In JavaScript, how data is handled depends on its data type.

Numbers and Boolean values (true and false) are copied, passed, and compared by value. When you copy or pass by value, you allocate a space in computer memory and copy the value of the original into it. If you then change the original, the copy is not affected (and vice versa), because the two are separate entities.

Objects, arrays, and functions are copied, passed, and compared by reference. When you copy or pass by reference, you essentially create a pointer to the original item, and use the pointer as if it were a copy. If you then change the original, you change both the original and the copy (and vice versa). There is really only one entity; the "copy" is not actually a copy, it's just another reference to the data.

When comparing by reference, the two variables must refer to exactly the same entity for the comparison to succeed.
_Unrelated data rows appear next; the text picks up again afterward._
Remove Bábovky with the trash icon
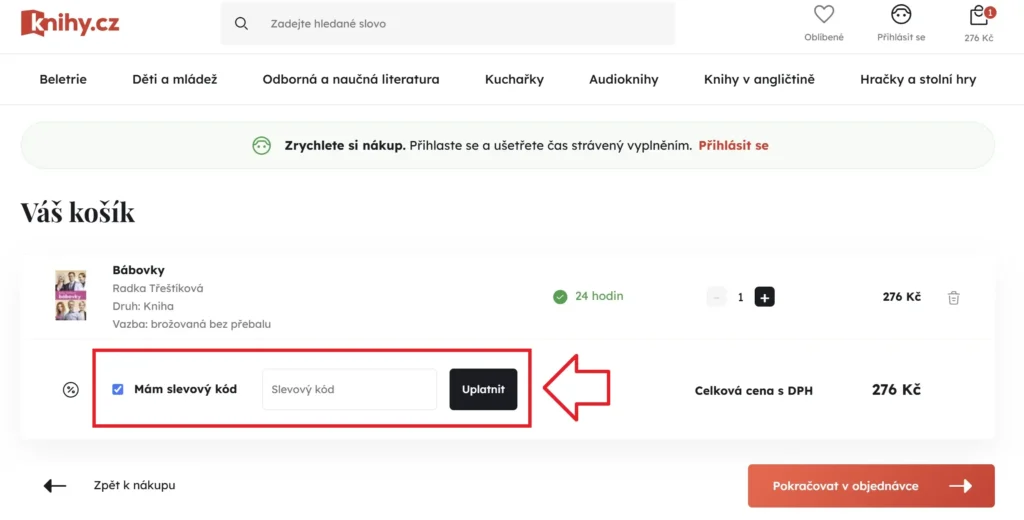The height and width of the screenshot is (520, 1024). 953,297
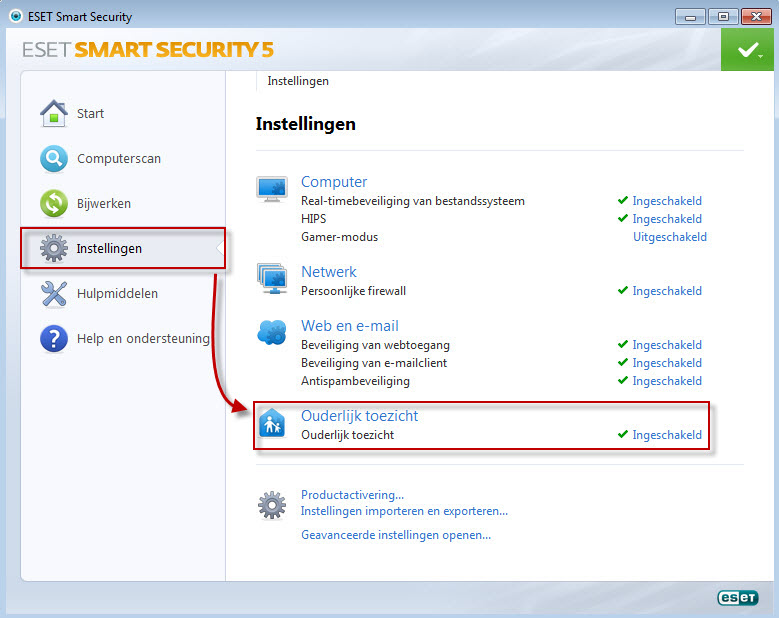This screenshot has height=618, width=779.
Task: Open the Productactivering link
Action: click(352, 495)
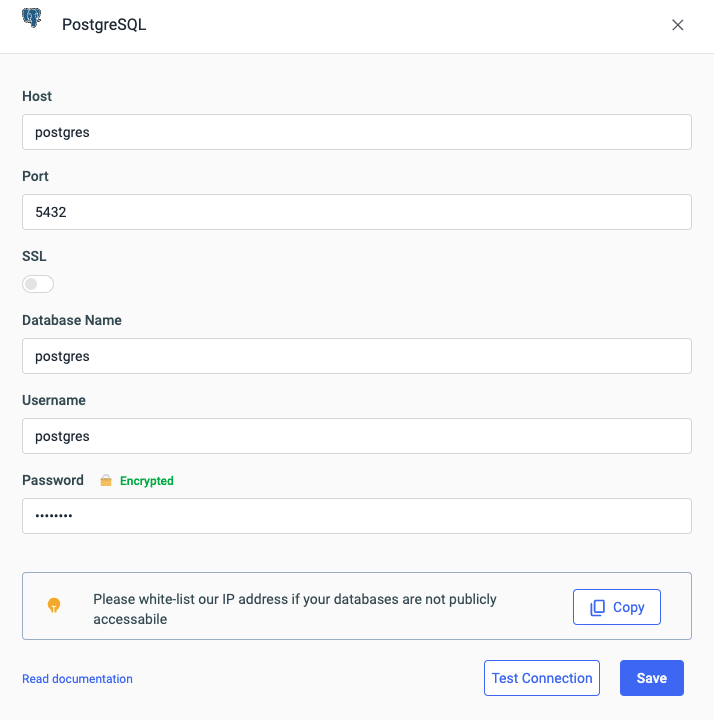Toggle the SSL switch on
Image resolution: width=714 pixels, height=720 pixels.
point(38,284)
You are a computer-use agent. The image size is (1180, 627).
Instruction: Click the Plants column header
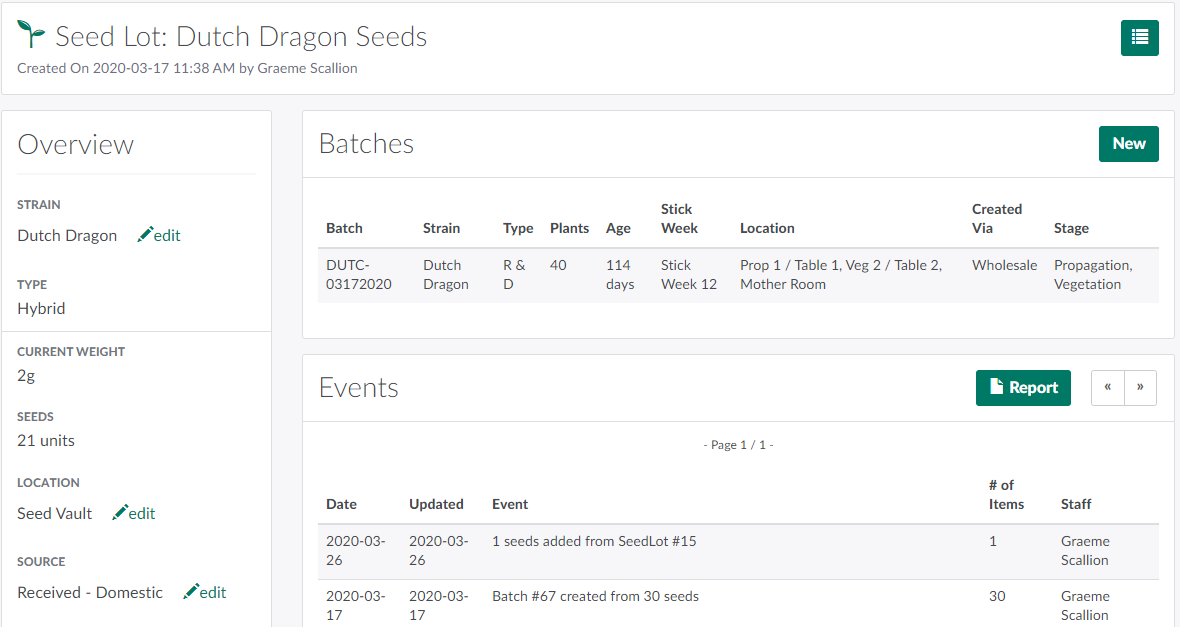(x=569, y=228)
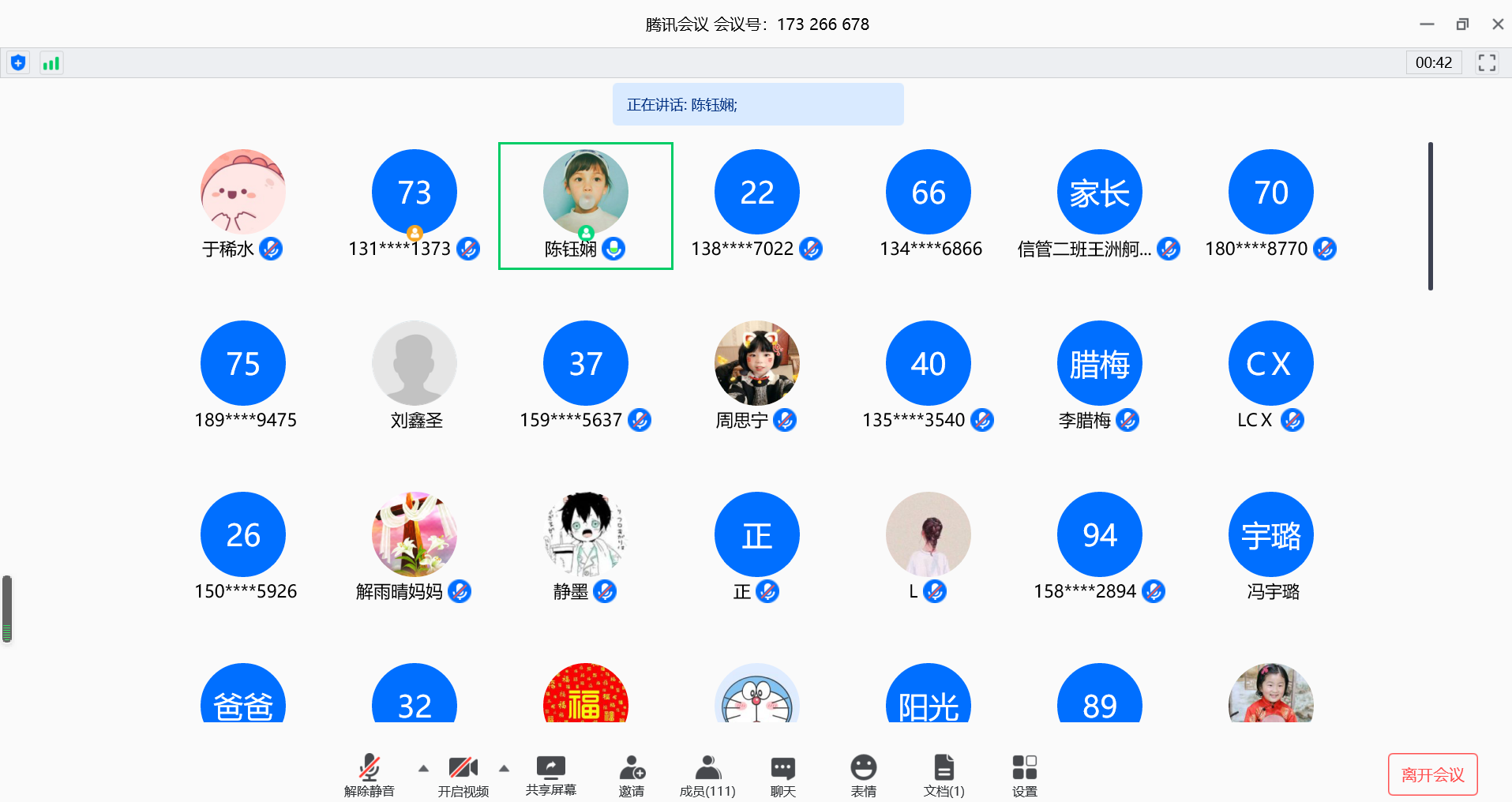This screenshot has width=1512, height=802.
Task: Click the speaking indicator banner for 陈钰娴
Action: point(757,104)
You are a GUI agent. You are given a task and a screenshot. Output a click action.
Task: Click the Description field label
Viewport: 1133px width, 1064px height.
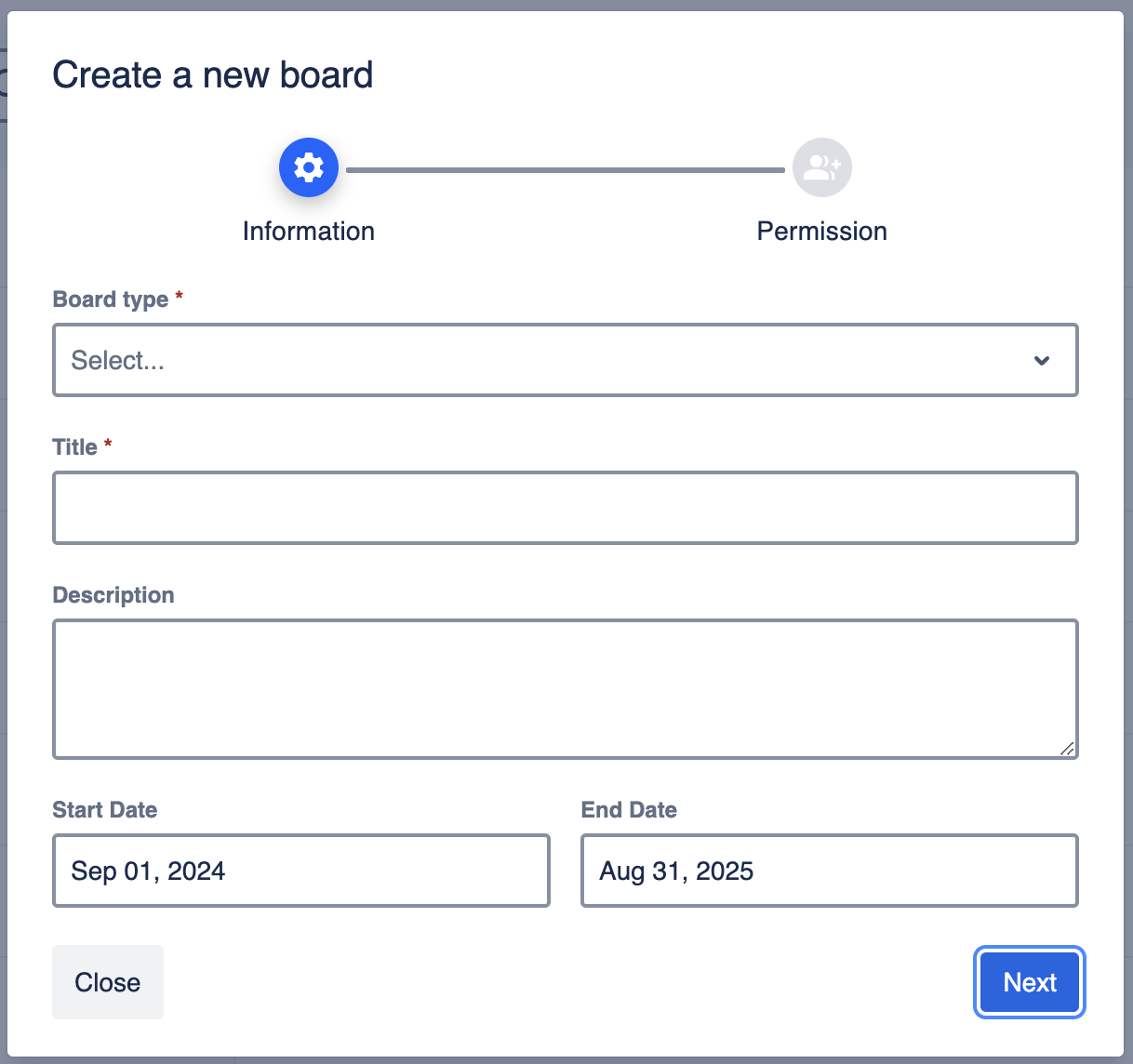pyautogui.click(x=113, y=595)
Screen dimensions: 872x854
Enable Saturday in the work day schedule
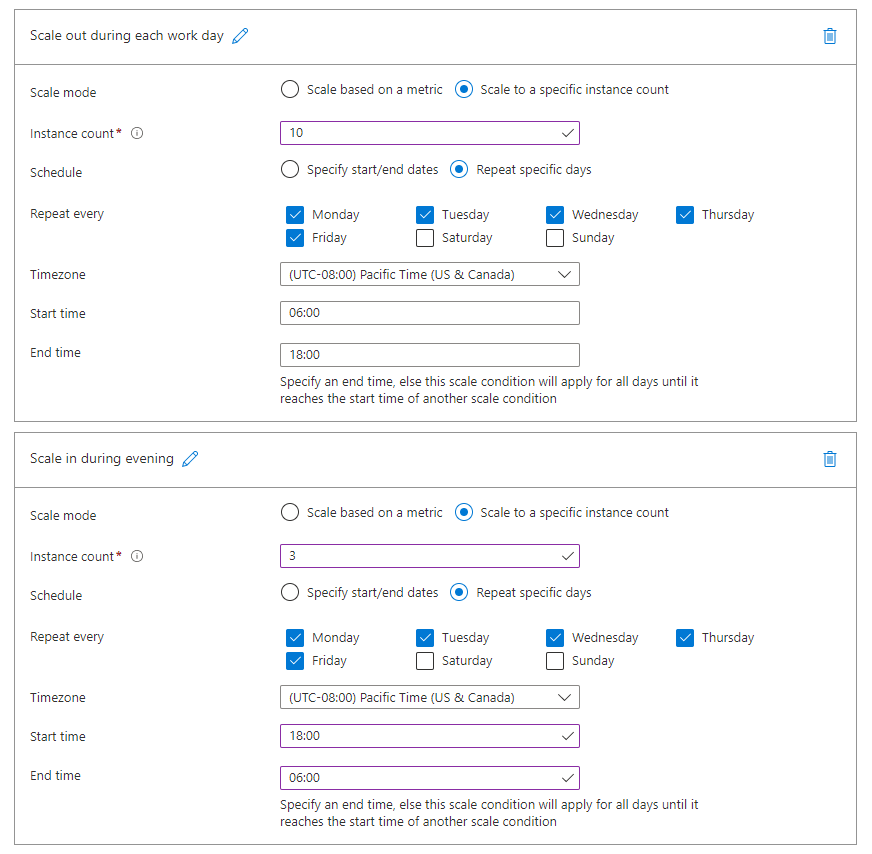(x=425, y=238)
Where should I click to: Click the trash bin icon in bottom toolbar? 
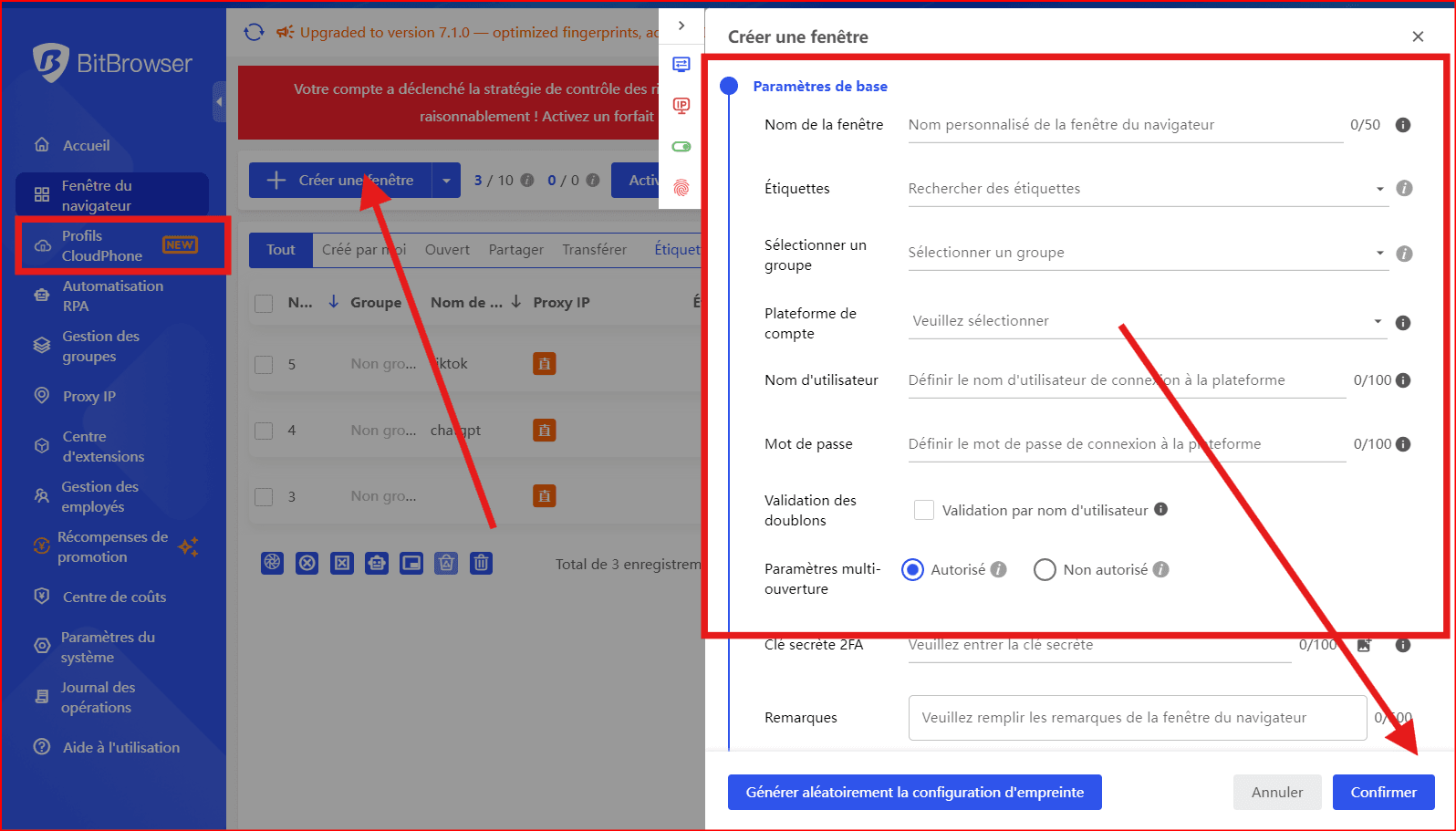coord(482,563)
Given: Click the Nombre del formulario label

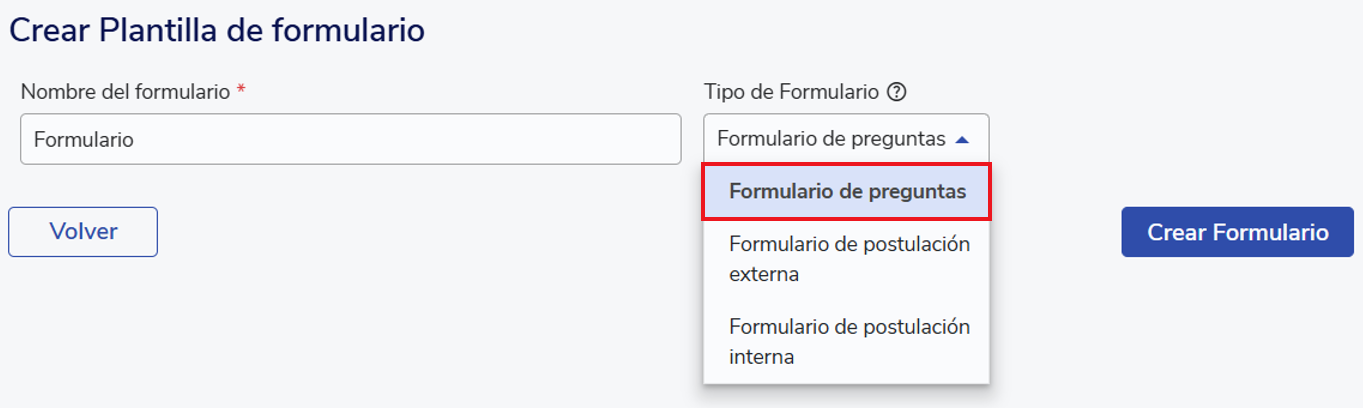Looking at the screenshot, I should coord(125,92).
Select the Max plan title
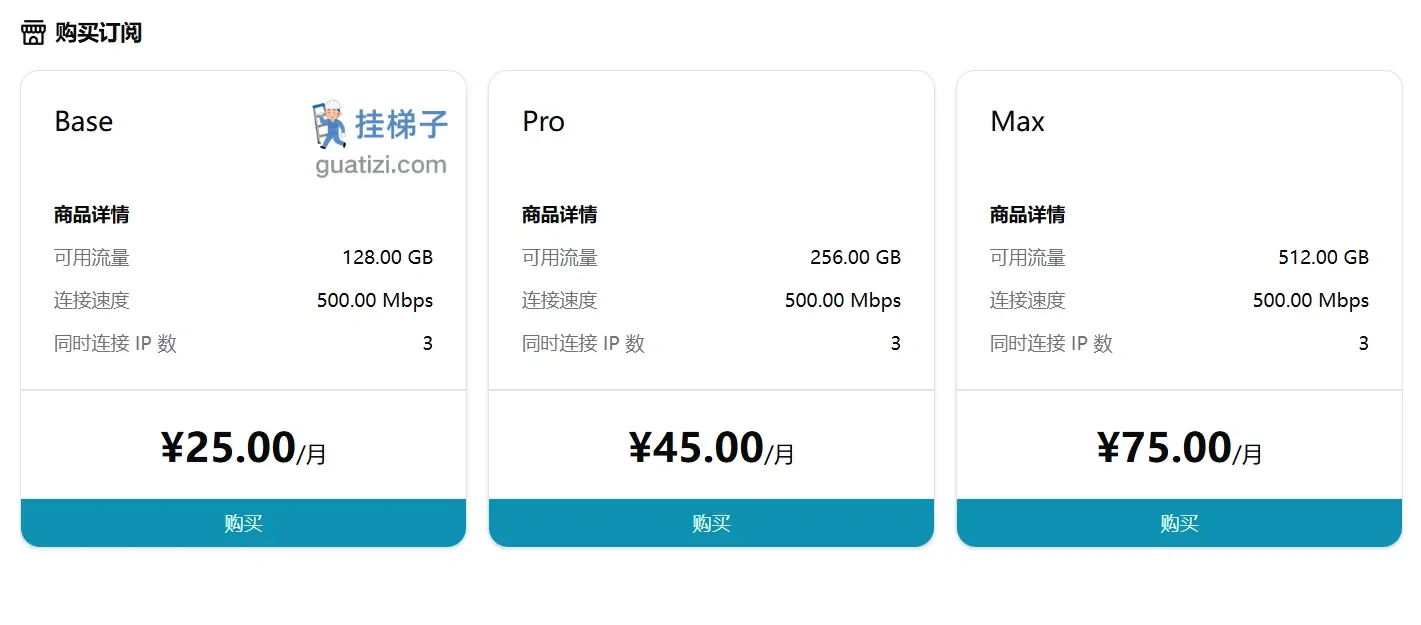1421x625 pixels. click(1017, 122)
For example, two distinct Array objects will always compare as unequal, even if they contain the same elements. One of the variables must be a reference to the other one for the comparison to succeed. To check if two Arrays hold the same elements, compare the results of the toString() method.

Last, strings are copied and passed by reference, but are compared by value. Note that if you have two String objects (created with new String("something")), they are compared by reference, but if one or both of the values is a string value, they are compared by value.

NoteNote

Because of the way the ASCII and ANSI character sets are constructed, capital letters precede lowercase ones in sequence order. For example, "Zoo" compares as less than "aardvark." You can call toUpperCase() or toLowerCase() on both strings if you want to perform a case-insensitive match.

When you pass a parameter to a function by value, you are making a separate copy of that parameter, a copy that exists only inside the function. Even though objects and arrays are passed by reference, if you directly overwrite them with a new value in the function, the new value is not reflected outside the function. Only changes to properties of objects, or elements of arrays, are visible outside the function.

For example (using the Internet Explorer object model):

// This clobbers (over-writes) its parameter, so the change
// is not reflected in the calling code.
function Clobber(param) 
{
    // clobber the parameter; this will not be seen in 
    // the calling code
    param = new Object();
    param.message = "This will not work";
}

// This modifies a property of the parameter, which
// can be seen in the calling code.
function Update(param)
{
    // Modify the property of the object; this will be seen
    // in the calling code.
    param.message = "I was changed";
}

// Create an object, and give it a property.
var obj = new Object();
obj.message = "This is the original";

// Call Clobber, and print obj.message. Note that it hasn't changed.
Clobber(obj);
window.alert(obj.message); // Still displays "This is the original".

// Call Update, and print obj.message. Note that is has changed.
Update(obj);
window.alert(obj.message); // Displays "I was changed".

When you perform a test by value, you compare two distinct items to see whether they are equal to each other. Usually, this comparison is performed on a byte-by-byte basis. When you test by reference, you are checking to see whether two items are pointers to a single original item. If they are, then they compare as equal; if not, even if they contain the exact same values, byte-for-byte, they compare as unequal.

Copying and passing strings by reference saves memory; but because you cannot change strings once they are created, it becomes possible to compare them by value. This lets you test whether two strings have the same content even if one was generated entirely separately from the other.